- **WORK TO BE COMPLETED**: Please repeat the listing in its entirety, without any alteration.

- **SUPPLIED RECORDS**:
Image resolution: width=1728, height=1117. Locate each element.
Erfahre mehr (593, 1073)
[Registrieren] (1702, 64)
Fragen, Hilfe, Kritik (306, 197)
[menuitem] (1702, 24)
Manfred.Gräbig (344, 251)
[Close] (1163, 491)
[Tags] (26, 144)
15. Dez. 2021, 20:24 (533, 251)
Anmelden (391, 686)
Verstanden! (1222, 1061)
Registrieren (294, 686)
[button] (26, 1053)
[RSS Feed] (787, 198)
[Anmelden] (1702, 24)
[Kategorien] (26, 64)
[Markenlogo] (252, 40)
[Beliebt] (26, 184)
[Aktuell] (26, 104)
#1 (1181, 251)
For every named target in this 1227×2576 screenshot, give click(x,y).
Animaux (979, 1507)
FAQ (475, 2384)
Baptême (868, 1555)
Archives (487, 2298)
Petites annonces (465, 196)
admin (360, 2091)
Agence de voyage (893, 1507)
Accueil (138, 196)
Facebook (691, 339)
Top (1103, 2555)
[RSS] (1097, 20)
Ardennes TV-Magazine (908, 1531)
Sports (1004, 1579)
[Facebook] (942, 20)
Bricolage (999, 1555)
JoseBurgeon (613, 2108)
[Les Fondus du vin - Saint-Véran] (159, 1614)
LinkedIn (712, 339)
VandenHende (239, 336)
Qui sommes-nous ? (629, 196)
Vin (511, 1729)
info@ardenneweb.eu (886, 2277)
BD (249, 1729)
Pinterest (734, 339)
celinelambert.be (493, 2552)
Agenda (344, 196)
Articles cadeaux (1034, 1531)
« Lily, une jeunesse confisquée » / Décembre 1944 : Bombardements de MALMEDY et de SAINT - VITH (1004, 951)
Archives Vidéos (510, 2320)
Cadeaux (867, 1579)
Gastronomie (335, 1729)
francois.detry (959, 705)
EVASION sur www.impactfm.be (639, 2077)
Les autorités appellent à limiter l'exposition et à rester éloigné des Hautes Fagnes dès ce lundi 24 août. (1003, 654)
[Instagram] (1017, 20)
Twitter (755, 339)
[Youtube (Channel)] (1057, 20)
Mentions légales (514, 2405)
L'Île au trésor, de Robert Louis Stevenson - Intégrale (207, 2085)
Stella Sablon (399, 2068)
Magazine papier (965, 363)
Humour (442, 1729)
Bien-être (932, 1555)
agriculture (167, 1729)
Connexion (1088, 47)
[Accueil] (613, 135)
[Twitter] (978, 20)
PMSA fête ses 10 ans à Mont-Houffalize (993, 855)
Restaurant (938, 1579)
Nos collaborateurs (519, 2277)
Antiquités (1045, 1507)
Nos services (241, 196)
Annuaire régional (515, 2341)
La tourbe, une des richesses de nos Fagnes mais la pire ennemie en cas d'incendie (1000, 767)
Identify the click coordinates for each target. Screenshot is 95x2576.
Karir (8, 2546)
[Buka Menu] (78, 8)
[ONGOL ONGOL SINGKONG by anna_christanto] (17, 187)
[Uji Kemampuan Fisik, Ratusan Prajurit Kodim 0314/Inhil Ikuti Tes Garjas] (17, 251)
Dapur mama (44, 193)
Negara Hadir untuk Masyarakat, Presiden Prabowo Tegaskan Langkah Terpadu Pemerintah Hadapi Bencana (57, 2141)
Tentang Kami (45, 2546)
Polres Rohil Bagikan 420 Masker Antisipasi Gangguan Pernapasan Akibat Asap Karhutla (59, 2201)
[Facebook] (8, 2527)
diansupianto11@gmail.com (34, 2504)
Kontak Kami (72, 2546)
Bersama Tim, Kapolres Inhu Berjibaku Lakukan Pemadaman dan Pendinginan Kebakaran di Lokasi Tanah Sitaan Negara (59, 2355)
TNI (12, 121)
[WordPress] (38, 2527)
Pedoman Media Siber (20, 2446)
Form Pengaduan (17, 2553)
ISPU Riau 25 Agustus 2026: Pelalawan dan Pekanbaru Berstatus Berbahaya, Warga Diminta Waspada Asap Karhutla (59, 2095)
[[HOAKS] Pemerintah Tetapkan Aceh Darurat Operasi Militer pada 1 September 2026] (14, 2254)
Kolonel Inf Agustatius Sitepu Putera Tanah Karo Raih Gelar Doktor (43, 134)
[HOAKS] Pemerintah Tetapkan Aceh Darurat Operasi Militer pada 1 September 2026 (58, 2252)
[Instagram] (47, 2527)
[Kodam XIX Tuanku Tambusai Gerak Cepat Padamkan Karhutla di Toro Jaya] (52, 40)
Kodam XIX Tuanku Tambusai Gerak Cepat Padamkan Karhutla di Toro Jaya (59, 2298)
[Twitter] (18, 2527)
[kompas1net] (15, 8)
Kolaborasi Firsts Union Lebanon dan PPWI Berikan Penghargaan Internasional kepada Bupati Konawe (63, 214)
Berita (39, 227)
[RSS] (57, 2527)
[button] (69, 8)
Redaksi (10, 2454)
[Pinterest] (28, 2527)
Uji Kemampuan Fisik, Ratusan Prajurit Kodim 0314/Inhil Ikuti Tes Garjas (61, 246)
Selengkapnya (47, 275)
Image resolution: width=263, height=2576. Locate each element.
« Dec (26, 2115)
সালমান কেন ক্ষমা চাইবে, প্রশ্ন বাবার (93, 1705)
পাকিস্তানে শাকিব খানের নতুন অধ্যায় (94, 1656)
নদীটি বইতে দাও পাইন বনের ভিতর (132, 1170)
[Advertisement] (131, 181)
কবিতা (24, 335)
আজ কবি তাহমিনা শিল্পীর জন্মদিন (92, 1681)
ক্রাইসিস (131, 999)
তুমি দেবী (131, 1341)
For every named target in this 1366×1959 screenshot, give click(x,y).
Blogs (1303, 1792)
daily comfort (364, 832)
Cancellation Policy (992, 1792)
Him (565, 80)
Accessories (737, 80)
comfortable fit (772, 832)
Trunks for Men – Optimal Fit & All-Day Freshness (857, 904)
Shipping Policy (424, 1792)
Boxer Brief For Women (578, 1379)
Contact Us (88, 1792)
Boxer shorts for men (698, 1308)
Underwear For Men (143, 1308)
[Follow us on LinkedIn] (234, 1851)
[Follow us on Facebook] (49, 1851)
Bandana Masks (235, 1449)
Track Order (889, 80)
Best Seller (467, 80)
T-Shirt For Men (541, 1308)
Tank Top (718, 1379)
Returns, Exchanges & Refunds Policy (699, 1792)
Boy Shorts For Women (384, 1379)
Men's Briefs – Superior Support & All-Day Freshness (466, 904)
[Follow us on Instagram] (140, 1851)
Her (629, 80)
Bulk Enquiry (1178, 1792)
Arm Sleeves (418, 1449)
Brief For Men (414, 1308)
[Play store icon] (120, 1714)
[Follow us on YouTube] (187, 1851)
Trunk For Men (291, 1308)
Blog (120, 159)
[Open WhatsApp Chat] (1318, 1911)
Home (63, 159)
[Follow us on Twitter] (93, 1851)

- **OUTPUT FOR THIS EXERCISE**:
Image resolution: width=1728, height=1117. Locate each element.
Erfahre mehr (593, 1073)
[Registrieren] (1702, 64)
Fragen, Hilfe, Kritik (306, 197)
[menuitem] (1702, 24)
Manfred.Gräbig (344, 251)
[Close] (1163, 491)
[Tags] (26, 144)
15. Dez. 2021, 20:24 (533, 251)
Anmelden (391, 686)
Verstanden! (1222, 1061)
Registrieren (294, 686)
[button] (26, 1053)
[RSS Feed] (787, 198)
[Anmelden] (1702, 24)
[Kategorien] (26, 64)
[Markenlogo] (252, 40)
[Beliebt] (26, 184)
[Aktuell] (26, 104)
#1 (1181, 251)
For every named target in this 1227×2576 screenshot, give click(x,y).
Animaux (979, 1507)
FAQ (475, 2384)
Baptême (868, 1555)
Archives (487, 2298)
Petites annonces (465, 196)
admin (360, 2091)
Agence de voyage (893, 1507)
Accueil (138, 196)
Facebook (691, 339)
Top (1103, 2555)
[RSS] (1097, 20)
Ardennes TV-Magazine (908, 1531)
Sports (1004, 1579)
[Facebook] (942, 20)
Bricolage (999, 1555)
JoseBurgeon (613, 2108)
[Les Fondus du vin - Saint-Véran] (159, 1614)
LinkedIn (712, 339)
VandenHende (239, 336)
Qui sommes-nous ? (629, 196)
Vin (511, 1729)
info@ardenneweb.eu (886, 2277)
BD (249, 1729)
Pinterest (734, 339)
celinelambert.be (493, 2552)
Agenda (344, 196)
Articles cadeaux (1034, 1531)
« Lily, une jeunesse confisquée » / Décembre 1944 : Bombardements de MALMEDY et de SAINT - VITH (1004, 951)
Archives Vidéos (510, 2320)
Cadeaux (867, 1579)
Gastronomie (335, 1729)
francois.detry (959, 705)
EVASION sur www.impactfm.be (639, 2077)
Les autorités appellent à limiter l'exposition et à rester éloigné des Hautes Fagnes dès ce lundi 24 août. (1003, 654)
[Instagram] (1017, 20)
Twitter (755, 339)
[Youtube (Channel)] (1057, 20)
Mentions légales (514, 2405)
L'Île au trésor, de Robert Louis Stevenson - Intégrale (207, 2085)
Stella Sablon (399, 2068)
Magazine papier (965, 363)
Humour (442, 1729)
Bien-être (932, 1555)
agriculture (167, 1729)
Connexion (1088, 47)
[Accueil] (613, 135)
[Twitter] (978, 20)
PMSA fête ses 10 ans à Mont-Houffalize (993, 855)
Restaurant (938, 1579)
Nos collaborateurs (519, 2277)
Antiquités (1045, 1507)
Nos services (241, 196)
Annuaire régional (515, 2341)
La tourbe, une des richesses de nos Fagnes mais la pire ennemie en cas d'incendie (1000, 767)
Identify the click coordinates for each target. Screenshot is 95x2576.
Karir (8, 2546)
[Buka Menu] (78, 8)
[ONGOL ONGOL SINGKONG by anna_christanto] (17, 187)
[Uji Kemampuan Fisik, Ratusan Prajurit Kodim 0314/Inhil Ikuti Tes Garjas] (17, 251)
Dapur mama (44, 193)
Negara Hadir untuk Masyarakat, Presiden Prabowo Tegaskan Langkah Terpadu Pemerintah Hadapi Bencana (57, 2141)
Tentang Kami (45, 2546)
Polres Rohil Bagikan 420 Masker Antisipasi Gangguan Pernapasan Akibat Asap Karhutla (59, 2201)
[Facebook] (8, 2527)
diansupianto11@gmail.com (34, 2504)
Kontak Kami (72, 2546)
Bersama Tim, Kapolres Inhu Berjibaku Lakukan Pemadaman dan Pendinginan Kebakaran di Lokasi Tanah Sitaan Negara (59, 2355)
TNI (12, 121)
[WordPress] (38, 2527)
Pedoman Media Siber (20, 2446)
Form Pengaduan (17, 2553)
ISPU Riau 25 Agustus 2026: Pelalawan dan Pekanbaru Berstatus Berbahaya, Warga Diminta Waspada Asap Karhutla (59, 2095)
[[HOAKS] Pemerintah Tetapkan Aceh Darurat Operasi Militer pada 1 September 2026] (14, 2254)
Kolonel Inf Agustatius Sitepu Putera Tanah Karo Raih Gelar Doktor (43, 134)
[HOAKS] Pemerintah Tetapkan Aceh Darurat Operasi Militer pada 1 September 2026 (58, 2252)
[Instagram] (47, 2527)
[Kodam XIX Tuanku Tambusai Gerak Cepat Padamkan Karhutla di Toro Jaya] (52, 40)
Kodam XIX Tuanku Tambusai Gerak Cepat Padamkan Karhutla di Toro Jaya (59, 2298)
[Twitter] (18, 2527)
[kompas1net] (15, 8)
Kolaborasi Firsts Union Lebanon dan PPWI Berikan Penghargaan Internasional kepada Bupati Konawe (63, 214)
Berita (39, 227)
[RSS] (57, 2527)
[button] (69, 8)
Redaksi (10, 2454)
[Pinterest] (28, 2527)
Uji Kemampuan Fisik, Ratusan Prajurit Kodim 0314/Inhil Ikuti Tes Garjas (61, 246)
Selengkapnya (47, 275)
Image resolution: width=263, height=2576. Locate each element.
« Dec (26, 2115)
সালমান কেন ক্ষমা চাইবে, প্রশ্ন বাবার (93, 1705)
পাকিস্তানে শাকিব খানের নতুন অধ্যায় (94, 1656)
নদীটি বইতে দাও পাইন বনের ভিতর (132, 1170)
[Advertisement] (131, 181)
কবিতা (24, 335)
আজ কবি তাহমিনা শিল্পীর জন্মদিন (92, 1681)
ক্রাইসিস (131, 999)
তুমি দেবী (131, 1341)
For every named target in this 1366×1959 screenshot, give click(x,y).
Blogs (1303, 1792)
daily comfort (364, 832)
Cancellation Policy (992, 1792)
Him (565, 80)
Accessories (737, 80)
comfortable fit (772, 832)
Trunks for Men – Optimal Fit & All-Day Freshness (857, 904)
Shipping Policy (424, 1792)
Boxer Brief For Women (578, 1379)
Contact Us (88, 1792)
Boxer shorts for men (698, 1308)
Underwear For Men (143, 1308)
[Follow us on LinkedIn] (234, 1851)
[Follow us on Facebook] (49, 1851)
Bandana Masks (235, 1449)
Track Order (889, 80)
Best Seller (467, 80)
T-Shirt For Men (541, 1308)
Tank Top (718, 1379)
Returns, Exchanges & Refunds Policy (699, 1792)
Boy Shorts For Women (384, 1379)
Men's Briefs – Superior Support & All-Day Freshness (466, 904)
[Follow us on Instagram] (140, 1851)
Her (629, 80)
Bulk Enquiry (1178, 1792)
Arm Sleeves (418, 1449)
Brief For Men (414, 1308)
[Play store icon] (120, 1714)
[Follow us on YouTube] (187, 1851)
Trunk For Men (291, 1308)
Blog (120, 159)
[Open WhatsApp Chat] (1318, 1911)
Home (63, 159)
[Follow us on Twitter] (93, 1851)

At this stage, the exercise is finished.